Der Ausbruch als Wunder
"Wir waren noch 130 Mann, der Russe angeblich 800 Mann", schrieb Feser. Die Hoffnung auf Verstärkung hatten sie schließlich aufgegeben und wagten mit letzter Kraft den Ausbruch in der Nacht über den größten Berg, den die Russen als Fluchtweg ausschlossen. Die Verwundeten wurden in Decken mitgetragen, ein ortskundiger Russe führte sie an.
Der Ausbruch gelang, das ist das Wunder, von dem Heinrich Feser schrieb.
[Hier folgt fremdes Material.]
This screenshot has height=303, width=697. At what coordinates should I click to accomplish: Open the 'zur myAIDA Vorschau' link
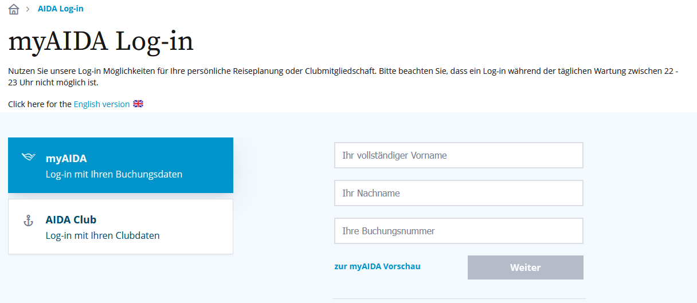click(377, 266)
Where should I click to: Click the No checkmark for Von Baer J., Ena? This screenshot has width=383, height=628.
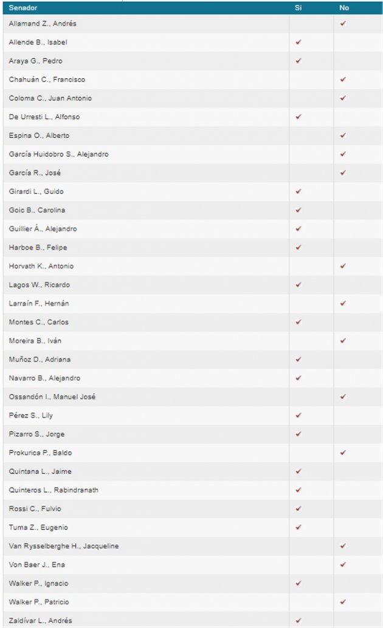tap(343, 565)
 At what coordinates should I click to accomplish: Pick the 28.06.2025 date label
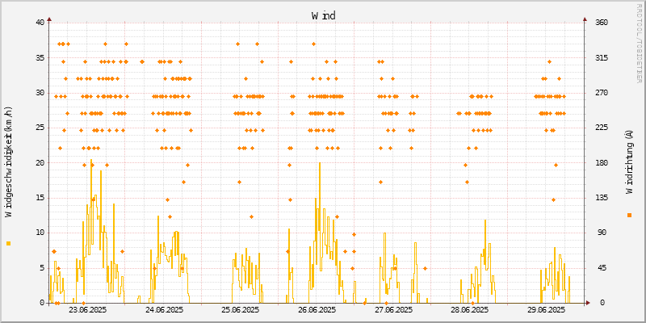(469, 310)
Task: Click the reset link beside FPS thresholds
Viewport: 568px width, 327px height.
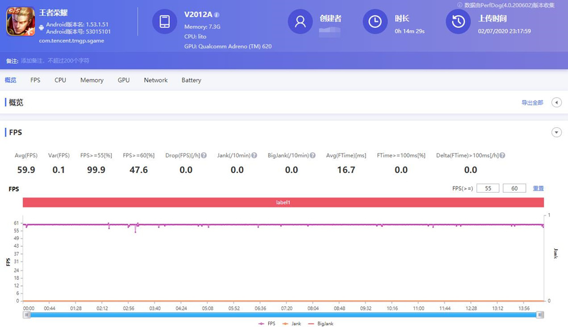Action: pos(538,188)
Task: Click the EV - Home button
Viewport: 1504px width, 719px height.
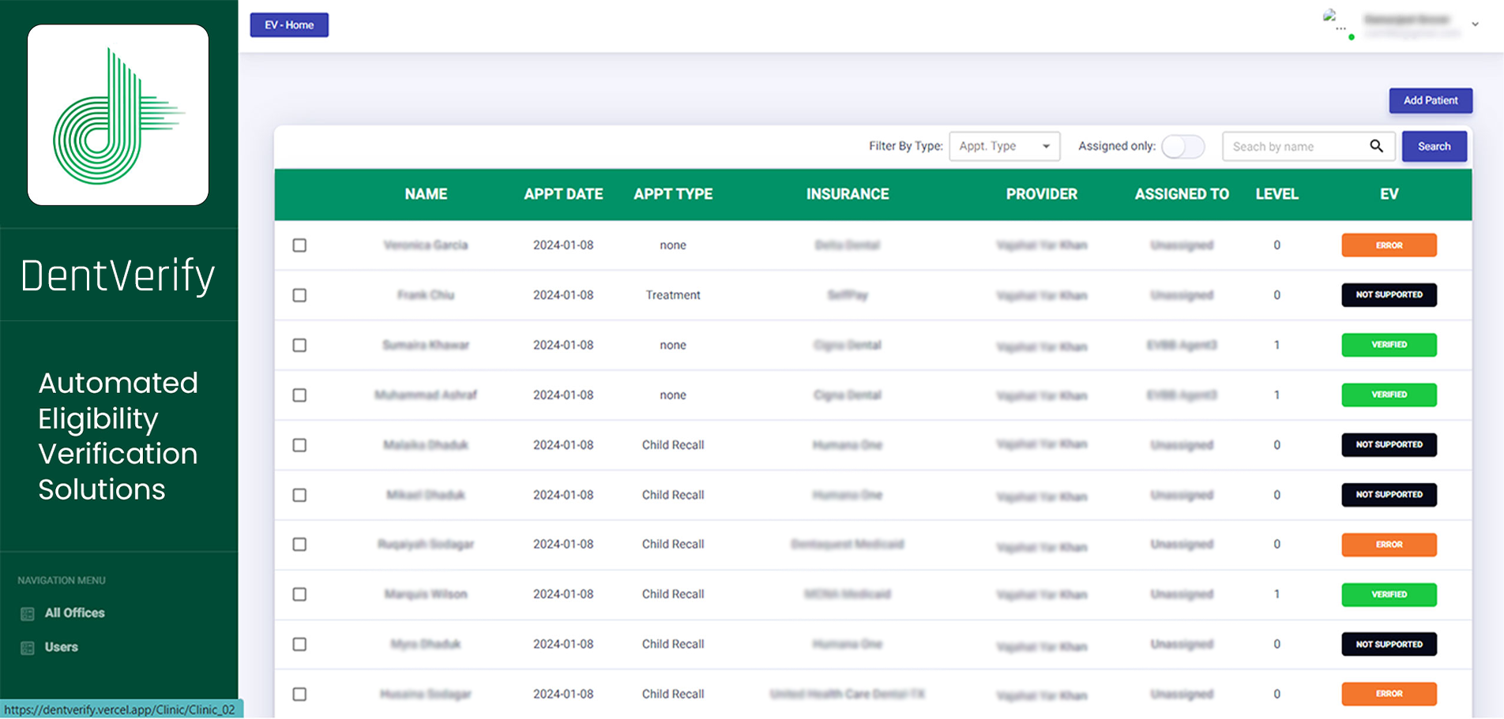Action: (x=289, y=25)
In seinem Brief bat er seine Frau: "Kannst du also nun alles schicken, was du dir nur denkst, auch Briefpapier." Jeder habe nur das retten können, was er gerade anhatte und "ich habe nur noch Läus".
"Wäre mein Vater damals ins Lazarett gegangen, hätte er vielleicht überlebt", meint Lorenz Feser heute, aber Heinrich wollte damals seine Kameraden nicht im Stich lassen und ließ sich lediglich verbinden. Noch einmal hatte der Vater 1943 Fronturlaub und erfuhr 1944, dass er Vater eines zweiten Sohnes geworden war. Aus Rumänien kam kurz darauf die Vermisstenmeldung, damals war Lorenz fünf Jahre alt. Die Mutter hat ihren Mann niemals offiziell für tot erklären lassen.
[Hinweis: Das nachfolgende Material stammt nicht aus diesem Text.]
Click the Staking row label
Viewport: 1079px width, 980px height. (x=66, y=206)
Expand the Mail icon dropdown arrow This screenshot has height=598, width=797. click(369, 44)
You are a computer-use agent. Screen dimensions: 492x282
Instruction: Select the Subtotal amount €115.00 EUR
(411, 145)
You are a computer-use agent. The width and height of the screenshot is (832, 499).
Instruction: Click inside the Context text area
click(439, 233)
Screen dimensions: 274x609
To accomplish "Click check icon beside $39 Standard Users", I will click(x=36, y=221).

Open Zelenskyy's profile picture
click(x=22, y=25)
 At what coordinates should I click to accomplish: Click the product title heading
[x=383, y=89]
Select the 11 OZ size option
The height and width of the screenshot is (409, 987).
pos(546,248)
Die Familie Feser hatte kein Grab, an dem sie um den Vater und Ehemann trauern konnte, deshalb ist die Tafel für sie so wichtig. Gedacht wurde daran, sie nun am Kriegerdenkmal anzubringen, sie ist aber nicht witterungsbeständig. Ins Museum passe sie thematisch nicht hinein. Stadtrat Bernhard Weigand hatte die Idee mit der Klosterkirche, was nun geklappt hat.